The findings of this study have a number of implications for the provision of support groups for individuals with early stage dementia, and for the role of clinical psychologists and other professionals in particular. These implications relate to three broad areas discussed earlier in this chapter: the provision of social contact as an important function of the group, the role and nature of professional facilitation, and a consideration of the characteristics that appear to contribute to a useful and enjoyable group experience. Each of these sets of implications are discussed below.
Dementia support groups as an opportunity for social contact
The significance of the support group as a means to facilitate social contact for and between individuals with early stage dementia is a finding of this study that has considerable service implications. It implies that support groups for individuals with early stage dementia should validate and facilitate the provision of social contact as one of their core functions, alongside the provision of emotional support and a forum to discuss dementia-related difficulties.
Chapter Four: Discussion
Integral to this function would be the opportunity to talk about events and experiences unrelated to the diagnosis of dementia, such as ‘everyday things’ or the past, and for these to be seen as a valid topic for discussion in themselves. Opportunities for informal social support could be provided as an adjunct to the main support group meeting, or could be integral to the group interaction. Alternatively, groups could be offered where informal social contact, rather than emotional support or exploration, is a more central component. Such an approach has been taken by a new service set up within the London area since the start of this study, which incorporates informal social contact and a user-led discussion forum (Pratt, Clare, & Aggarwal, in press). Such an approach allows for flexibility in service provision in accordance with individuals’ differing needs and preferences, as is further discussed below.

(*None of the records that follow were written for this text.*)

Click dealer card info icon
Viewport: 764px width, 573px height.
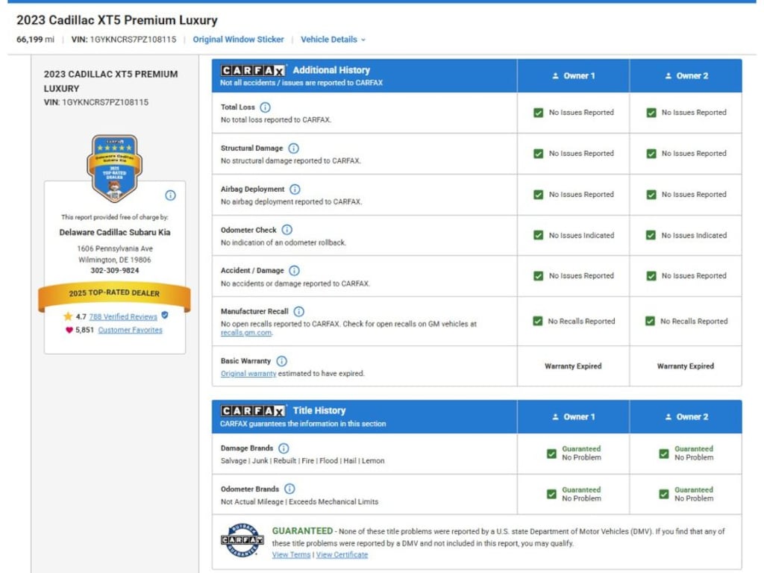[x=171, y=195]
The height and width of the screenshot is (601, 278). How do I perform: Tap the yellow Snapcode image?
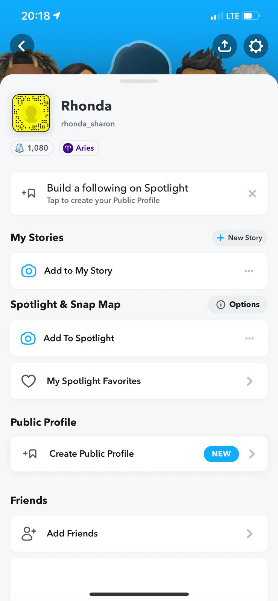(31, 113)
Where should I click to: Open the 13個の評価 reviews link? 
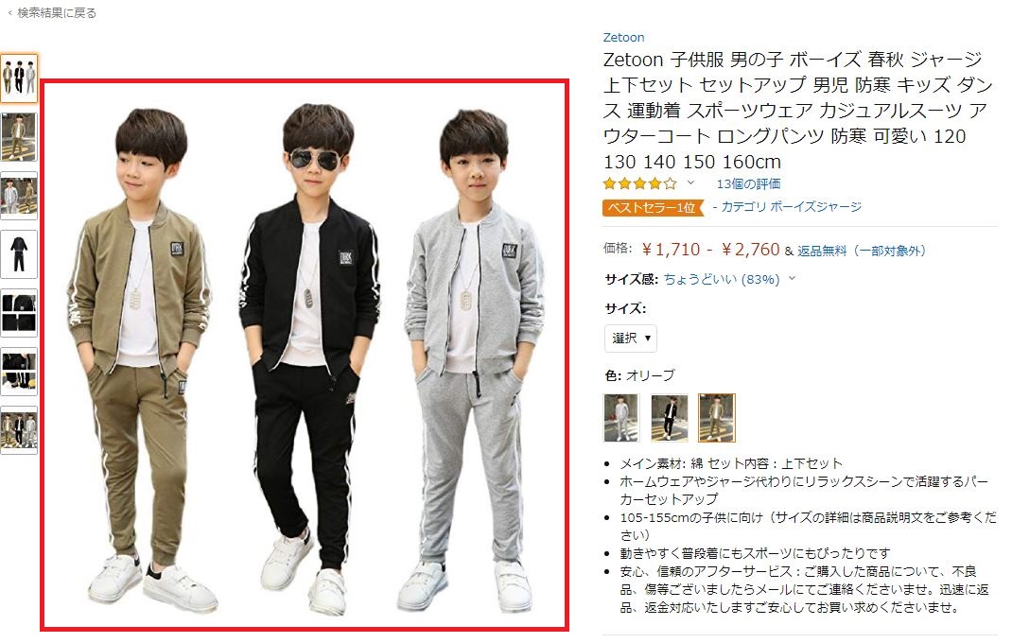pyautogui.click(x=748, y=184)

Nature of the group facilitation
The questions and issues raised by this study concerning the facilitation of support groups for individuals with early stage dementia imply that this aspect of group provision requires careful consideration. Clearly there is a role for professional involvement in such groups, and particularly in groups that are envisioned to be psychotherapeutic or exploratory in nature. However, as is argued above, the current lack of clarity concerning the therapeutic versus the support functions of such groups has led to an assumption of the necessity for professional facilitation that would appear to be untested in either clinical or research contexts. Given the lack of alternative models of support group provision, it is unclear whether professionals may usefully occupy roles other than that of facilitator, such as assisting individuals with dementia to set up their own group or co-ordinating referrals. It Is likewise unclear whether it is most helpful for professional facilitation, where it does occur, to be directive or purely to follow members’ own agendas.

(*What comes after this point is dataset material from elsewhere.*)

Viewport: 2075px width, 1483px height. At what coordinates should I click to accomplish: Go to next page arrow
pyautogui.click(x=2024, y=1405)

Evidence that professionally-led support groups, compared to those that are member-led, tend to be more structured and formal and encourage their members to adopt a patient role, suggests the need for future clinical practice to explore the boundaries of professional involvement required for the effective running of groups for those with early stage dementia. Experimentation with different degrees and styles of professional and member-led facilitation
would clarify this issue and potentially lead to the development of different types of support groups that would cater for the different needs of diverse individuals. It could be, for example, that a group could be member-led with some organisational support. The Dementia Advocacy and Support Network International, the web-based self-help group run for and by people with dementia, can be seen as one recent example of this.

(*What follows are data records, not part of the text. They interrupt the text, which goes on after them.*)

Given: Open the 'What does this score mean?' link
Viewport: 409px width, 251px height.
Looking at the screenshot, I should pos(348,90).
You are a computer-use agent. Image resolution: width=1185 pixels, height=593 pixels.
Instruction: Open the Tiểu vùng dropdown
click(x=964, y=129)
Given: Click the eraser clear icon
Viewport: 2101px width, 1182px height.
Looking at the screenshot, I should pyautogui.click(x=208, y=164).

The support group literature has noted in the context of other client populations that professionals can have a vested interest in being needed (Borkman, 1999). While not losing sight of the particular requirements of individuals with cognitive and other dementia-related difficulties, as professionals we need to be clear about the needs and agendas that are informing the development of support groups for this client population.
Group characteristics
The findings of this study suggest some possible issues for consideration when planning future groups. First, it was evident from the participant accounts that there can be tension between the benefits of being together with people who share the same difficulties and experiences and so can offer understanding and support, and the frustrations of being with a group of people who are all exhibiting the difficulties associated with a diagnosis of dementia. While this tension can never be totally resolved, it should be borne in mind that individuals with early stage dementia can find the outward signs of the illness as difficult to cope with in others as can people without dementia. For this reason, it may be advisable to ensure as far as possible that groups are homogeneous in terms of their members’ level of cognitive and behavioural functioning.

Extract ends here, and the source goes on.